Problem statement>
Every entry below has to appear again in your reply, word for word, but no picture may.

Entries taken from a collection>
------------------------------
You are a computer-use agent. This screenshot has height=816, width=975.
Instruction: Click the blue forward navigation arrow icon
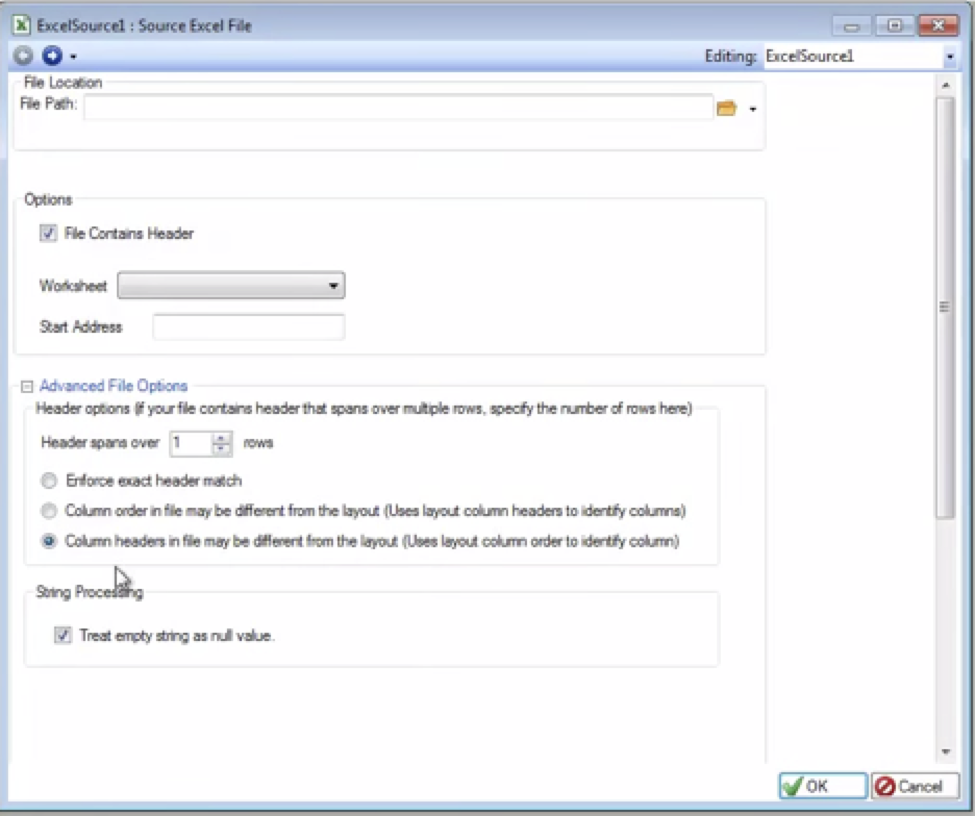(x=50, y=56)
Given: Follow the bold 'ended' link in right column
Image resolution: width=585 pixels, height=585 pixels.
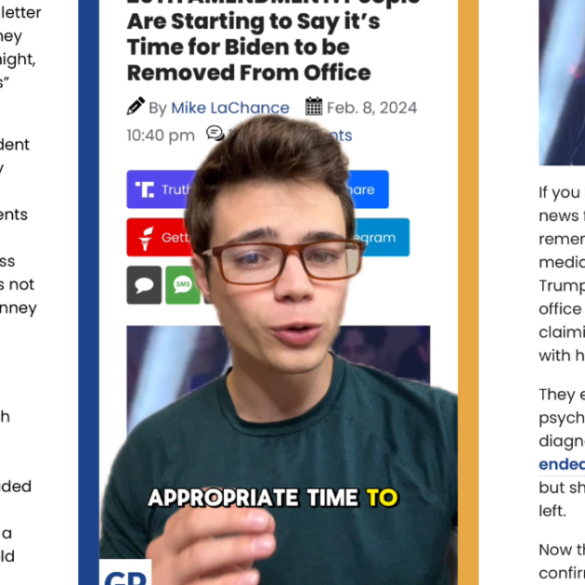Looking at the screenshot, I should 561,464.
------------------------------
Answer space>
You are a computer-use agent. This screenshot has height=816, width=975.
Instruction: Click the blue forward navigation arrow icon
(x=50, y=56)
Given: Follow the bold 'ended' link in right column
Image resolution: width=585 pixels, height=585 pixels.
Looking at the screenshot, I should 561,464.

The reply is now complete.